Sunday, June 24, 2012

Demographics Are Killing Republicans


Like most political junkies around the country I watched the President of The United States Barack Obama and the man who wants to take his job Republican nominee and Former Massachusettes Governor Mitt Romney deliver speeches to The National Association of Latino Elected and Appointed Officials (NALEO) this past week. Both Candidates clearly realize what an important voting block the Hispanic community is.

The appearance was more important for Governor Romney because polling suggest that he trails the President by huge numbers when it comes to the Latino vote. Romney is clearly paying the price for the position that he took in the GOP Primaries where he wasn't just to the right of Rick Perry and Newt Gingrich on immigration he was to the right of Lou Dobbs.

Being African-American and watching Romney struggle to make his case with Latinos, I wondered about how equally difficult it would be for Romney or any other GOP nominee to make the same case to the Black Community.

Before 1968 black votes were pretty much split evenly among the two political parties, black people liked The New Deal policies put forth by FDR and The Dems, but hated the fact that scumbags like Strom Thurmond and Robert Byrd hid out within the party given their ties to the support of segregation
and The Ku Klux Klan respectively. 1968 however should be thought of in the same manner of 1865, the year slavery was officially ended, as a watershed year for race relations and politics in the U.S.

1968 was the year that Republican Presidential nominee Richard Nixon emplored “The Southern Strategy”. Nixon basically said to disaffected White Southerners, who voted Democrat all their life, but were upset about the recent passages of The Civil Rights Act and The Voting Rights Act ensuring equal treatment under the law for people of color, to vote for him because he would be the guy who would champion their causes.

Over 40 years later The GOP finds themselves as the party of rich middle-aged white guys in a time where it doesn't pay to be. This puts Governor Romney in the akward position of having to speak to NALEO and the NAACP, which he will do next month, knowing that he will garner little support. Latinos are further disenchanted with the Goveronor's refusal to say whether or not he, if elected would reverse the President's executive order that would not deport the children of undocumented individuals who happen to be in the country. As far as the black vote is concerned, if Romney gets more than five percent he and his supporters should pop champaign like they are the Miami Heat.

Romney isn't the first Republican to carry this weight, GOP God Ronald Reagan, whose name brings tears to the eyes of any card carrying conservative, got 14% of the black vote in his 1980 Presidential Campaign. On the surface that is a terrible number, but considering the challenge Reagan faced particularly with disparaging comments about welfare queens and his less than friendly approach towards the black community during his time as California Governor it was not a bad feat. 1980 however was a time when Reagan could overcome his problem with minorities by relying on his support from not just wealthy white married couples, but also white working class men.With America's ever changing demographics Romney doesn't have that luxury.
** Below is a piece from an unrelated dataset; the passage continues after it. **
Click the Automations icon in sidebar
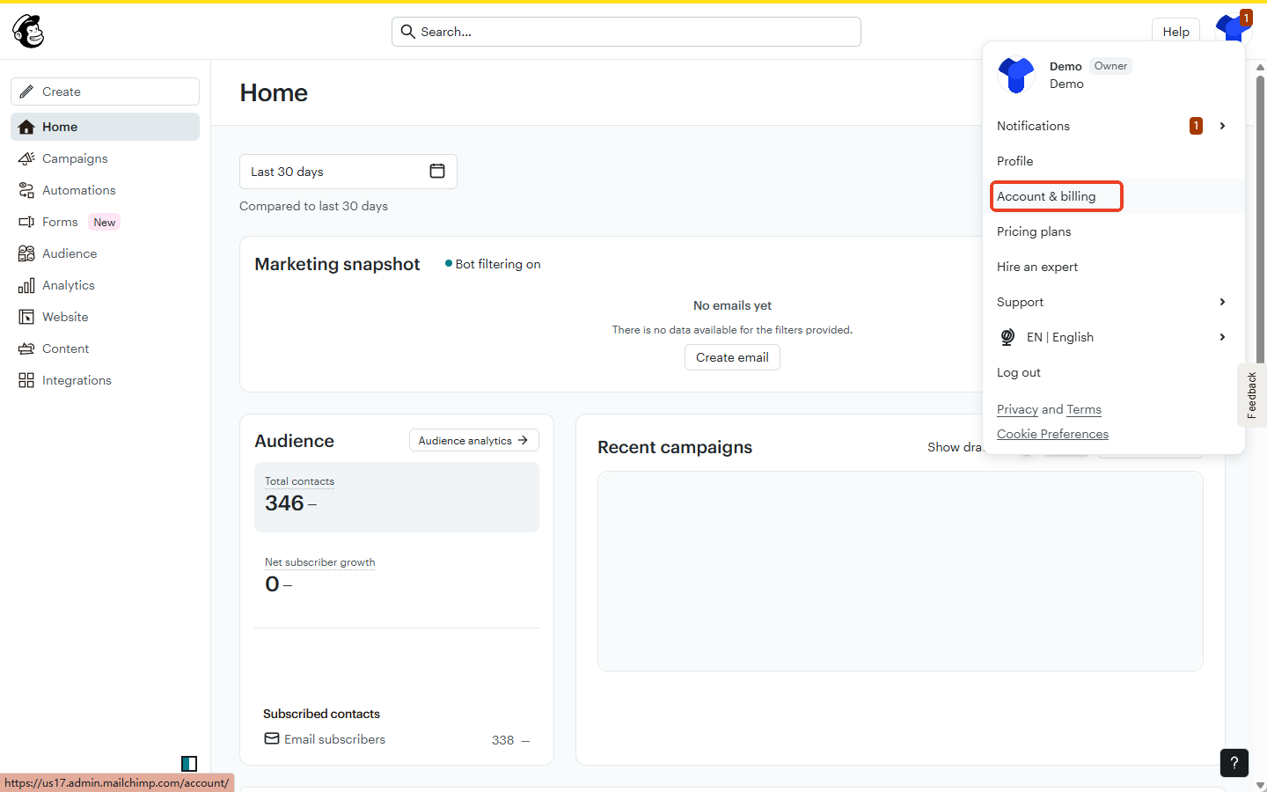This screenshot has height=792, width=1267. 26,190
The Reagan election in '80 was also a peak in black support for the Republican Party in Presidential Elections also. George H.W. Bush and Bob Dole never got close to Bill Clinton in terms of the black vote in 1992 and 1996 respectively, and despite lukewarm feelings for both Al Gore and John Kerry in 2000 and 2004 the best that George W. Bush could muster in terms of black support was the 9% he got against Kerry in his re-election campaign.
At the risk of speaking in generalizations, the thing that the GOP doesn't get is that black people for the most part are not going to vote against their economic interests. When the African-American community looks at the amount of public-sector jobs that have been shedded in the last five years they know exactly where to point their finger. The fact that people of color, black people in particular made up a huge portion of those employees and the fact that Paul Ryan's budget plan, which conservatives love almost as much as they claim to love the Constitution, is reason enough to be skeptical of the GOP's economic plans. The first order of business for President Romney should he occupy the Oval Office is to institute The Ryan Budget which in effect calls for the disappearance of more public sector jobs, which in turn would contribute to a black unemployment rate that now stands at 13.6%

If Republicans can overcome that by proposing policies that don't just focus on free market, government is the boogeyman solutions, the last mountain still may be unscaleable, the mountain is named Barack and Michelle Obama. It cannot be underscored how huge the first family is in Black America, they are rock stars. The Obama's will forever be looked upon like Jackie Robinson and Martin Luther King, people who made history when it seemed almost impossible. No matter who the Democrats nominate in 2016 Clinton, Biden, Cuomo when that individual picks up the phone and asks the Obama's to come and stump for them the black vote will be pretty much guaranteed.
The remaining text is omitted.